Update on me - 16 months since stepping into a pool for the first time
Former Member
I started swimming about 16 months ago and a lot of you here gave me great advice.
Today I was swimming at a public pool and one of the lifeguards told me I was a good swimmer. I said, "Thanks, I just started swimming about a year ago."
His reply was, "Oh, you took a break for a while?"
Me, "No, as in, I stepped in a pool for the first time over a year ago."
He gave me this, "you have to be f*cking with me" look. It was great. Worth every hour I spent in the pool. :)
A year ago I gave a bullet-list update that everyone seemed to enjoy, so here's the new bullet-list update.
Things I've learned about swimming:
-- Total Immersion. A year ago I did TI drills all the time and I got absolutely nothing out of them, so I gave up. I understood the concepts intellectually but I couldn't apply them in the water.
I got various private coaches who taught me how to swim the "normal" way, splashing around, relatively flat. It felt horrible but I had no better method.
But during my splashing, something magical happened: I developed my own stroke. And as one part of my stroke become automatic, I could transfer my "conscious" brain to focus on another part of my stroke that needed development.
I started to notice that if I inserted my hand quietly into the water, I got a much better catch. I started to notice that when I pulled with my body rotated and one shoulder deep into the water, I got more power.
Then I looked at what I was doing in the water and thought, "wow, I'm doing TI, but I 'discovered' it through exploration rather than TI drills."
- Kicking. Flutter kick was a source of misery and disappointment for me for a long time. Should I kick slowly and effortlessly like in the TI videos, or fast and furious like a racer?
I tried slow-kicking for a long time and ended up swimming "uphill" all the time. I have absolutely no fat on me and I sink like a rock without a strong kick.
So I started doing 25s and 50s just kicking like mad across the pool, face in the water, no breathing. Man did that build up my lung capacity. :)
My stroke today is therefore a hybrid: it has a strong, energy-consuming kick coupled with an efficient TI-like pull. My kick keeps my body nice and streamlined so that my TI-like pull can have maximum effectiveness.
- Other swimmers. Man, swimmers are a weird bunch. They are always about 30% creepy old men, 30% creepy old women, 30% otherwise antisocial people, and 10% alpha-male/alpha-female jock/lifeguard/social leader types.
I'm a very extroverted guy and I like to socialize, but I'm also blind as a bat without my glasses so I'm left squiting aorund the pool. It's an awkawrd combination.
- Where to go from here? I'm still refining my strokes and working on things like dives and flip turns, but now that I can actually swim, I want to do something more than just lessons and public swims.
I'm interested in self improvement more than "racing" and I'd like some people to share that with. I don't want to swim lap after lap until I'm bored to death.

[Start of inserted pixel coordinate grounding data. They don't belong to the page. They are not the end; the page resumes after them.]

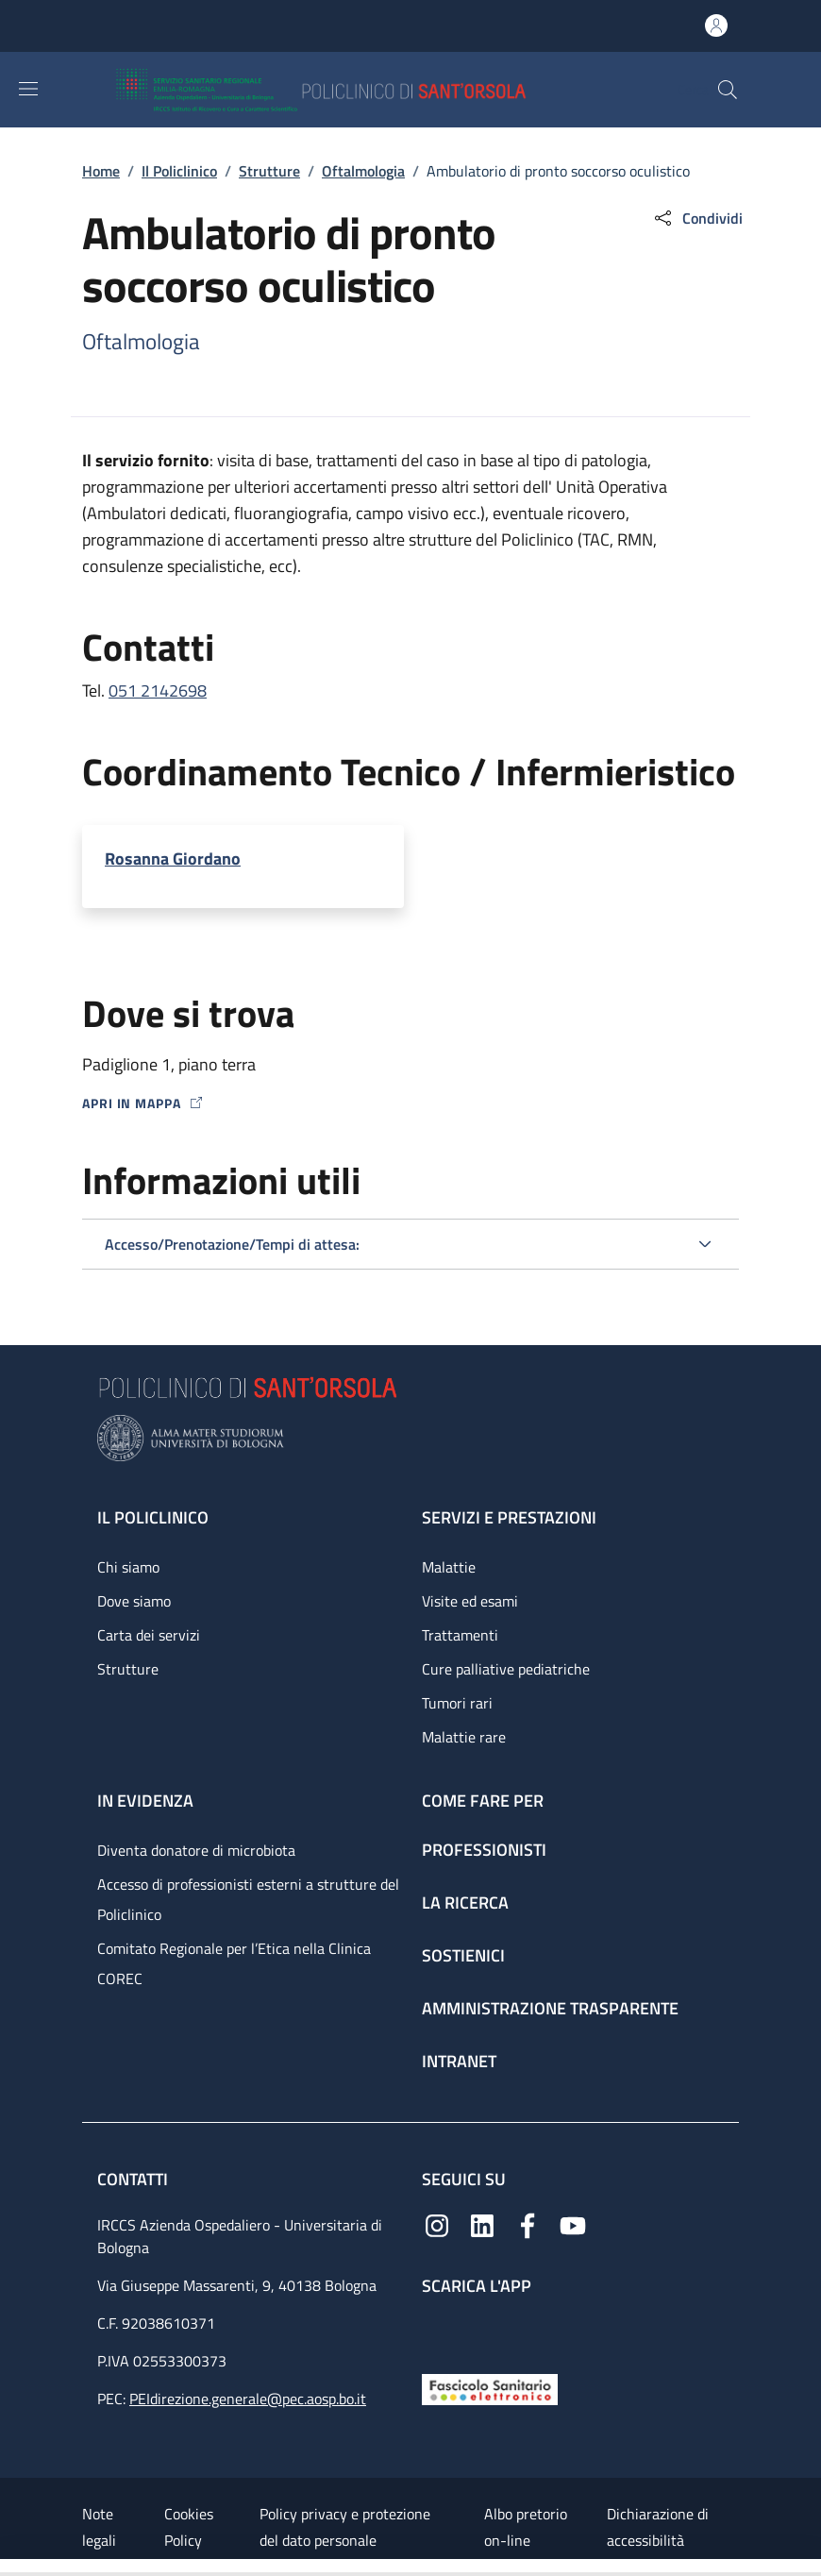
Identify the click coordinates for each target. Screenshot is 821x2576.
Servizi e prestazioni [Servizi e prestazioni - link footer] (509, 1517)
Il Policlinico (179, 171)
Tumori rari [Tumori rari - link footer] (457, 1703)
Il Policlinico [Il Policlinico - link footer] (153, 1517)
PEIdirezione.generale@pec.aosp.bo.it (247, 2398)
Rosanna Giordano (173, 858)
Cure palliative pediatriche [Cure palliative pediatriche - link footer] (506, 1669)
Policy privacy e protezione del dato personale (345, 2526)
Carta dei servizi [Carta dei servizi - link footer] (148, 1635)
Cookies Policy (188, 2526)
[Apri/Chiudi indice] (9, 2567)
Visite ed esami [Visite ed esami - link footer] (470, 1601)
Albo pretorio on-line (525, 2526)
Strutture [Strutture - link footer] (128, 1669)
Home (101, 171)
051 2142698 (158, 690)
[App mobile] (437, 2330)
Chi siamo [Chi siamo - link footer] (128, 1567)
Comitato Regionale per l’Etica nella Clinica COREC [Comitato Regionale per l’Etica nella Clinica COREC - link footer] (234, 1963)
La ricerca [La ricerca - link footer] (465, 1902)
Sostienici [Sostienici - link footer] (463, 1955)
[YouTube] (573, 2223)
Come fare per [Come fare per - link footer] (483, 1800)
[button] (727, 89)
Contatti (134, 2179)
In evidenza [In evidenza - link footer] (145, 1800)
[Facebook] (527, 2223)
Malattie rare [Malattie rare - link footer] (464, 1737)
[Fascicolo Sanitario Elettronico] (490, 2387)
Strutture (269, 171)
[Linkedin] (482, 2223)
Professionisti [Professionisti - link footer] (484, 1849)
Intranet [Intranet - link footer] (459, 2061)
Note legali (99, 2526)
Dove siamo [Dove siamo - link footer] (134, 1601)
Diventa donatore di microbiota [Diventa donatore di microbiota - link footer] (196, 1850)
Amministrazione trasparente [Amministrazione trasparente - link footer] (550, 2008)
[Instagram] (437, 2223)
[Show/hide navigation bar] (28, 88)
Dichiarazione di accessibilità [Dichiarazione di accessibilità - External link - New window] (658, 2526)
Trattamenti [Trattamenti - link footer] (460, 1635)
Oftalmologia (363, 171)
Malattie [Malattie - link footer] (449, 1567)
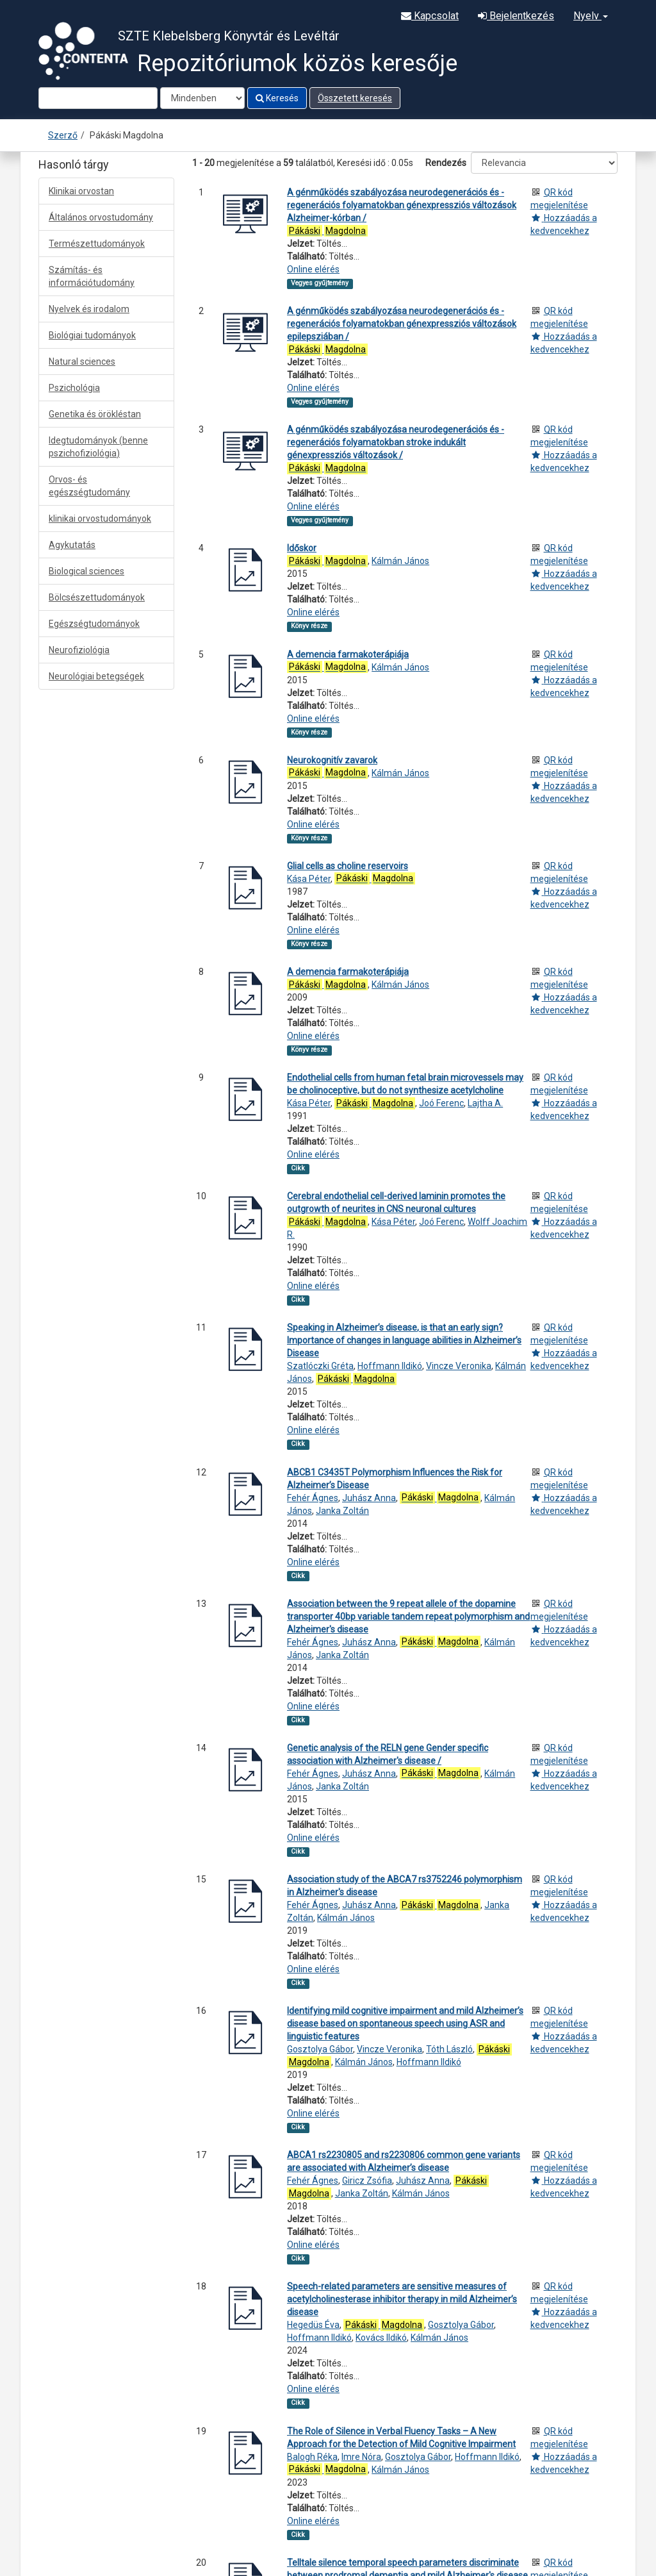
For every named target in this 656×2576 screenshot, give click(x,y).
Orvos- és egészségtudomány (89, 485)
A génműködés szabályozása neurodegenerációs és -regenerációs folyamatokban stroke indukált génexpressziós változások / (395, 442)
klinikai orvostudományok (100, 518)
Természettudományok (97, 243)
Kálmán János (400, 561)
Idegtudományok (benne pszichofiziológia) (98, 446)
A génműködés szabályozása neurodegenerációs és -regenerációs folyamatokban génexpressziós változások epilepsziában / (401, 324)
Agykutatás (72, 545)
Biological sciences (86, 571)
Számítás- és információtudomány (92, 276)
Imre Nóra (361, 2457)
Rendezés (445, 163)
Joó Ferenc (441, 1103)
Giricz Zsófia (367, 2180)
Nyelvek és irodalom (89, 309)
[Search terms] (98, 98)
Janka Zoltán (342, 1511)
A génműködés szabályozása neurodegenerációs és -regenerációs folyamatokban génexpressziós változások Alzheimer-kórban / (401, 205)
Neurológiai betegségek (96, 676)
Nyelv (590, 16)
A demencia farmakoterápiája (348, 654)
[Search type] (202, 98)
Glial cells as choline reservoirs (347, 866)
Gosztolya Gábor (320, 2049)
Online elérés (313, 269)
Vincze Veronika (458, 1366)
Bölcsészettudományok (97, 597)
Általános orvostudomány (101, 217)
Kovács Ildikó (381, 2337)
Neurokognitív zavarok (332, 760)
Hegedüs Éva (313, 2325)
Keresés (277, 98)
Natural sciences (82, 361)
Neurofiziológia (79, 650)
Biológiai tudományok (92, 335)
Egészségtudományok (94, 624)
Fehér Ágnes (312, 1498)
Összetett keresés (355, 98)
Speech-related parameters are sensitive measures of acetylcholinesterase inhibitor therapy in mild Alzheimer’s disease (402, 2299)
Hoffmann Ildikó (389, 1366)
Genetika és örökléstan (95, 414)
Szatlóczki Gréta (320, 1366)
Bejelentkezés (516, 16)
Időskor (301, 548)
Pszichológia (74, 388)
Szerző (63, 135)
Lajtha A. (485, 1103)
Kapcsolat (430, 16)
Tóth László (449, 2049)
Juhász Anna (369, 1498)
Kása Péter (309, 879)
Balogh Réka (312, 2457)
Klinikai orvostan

I'm also vaguely interested in pursuing some kind of lifeguard/lifesaving certification, although as far as I can tell, everyone does this when they're like 10 years old and if you missed the boat (the boat?? get it?? because it's lifeguard training???), you don't get a second chance.
My personality type is that of lifelong teacher/student moreso than competitor. I'm trying to figure out how those roles fit best into my new-found passion for swimming.
Parents
Former Member
Find a masters team . . . and buy a pair of prescription goggles (seriously, you can buy them for less than $20). Then you'll at least know what your team mates look like with swim caps and goggles on!
Find a masters team . . . and buy a pair of prescription goggles (seriously, you can buy them for less than $20). Then you'll at least know what your team mates look like with swim caps and goggles on!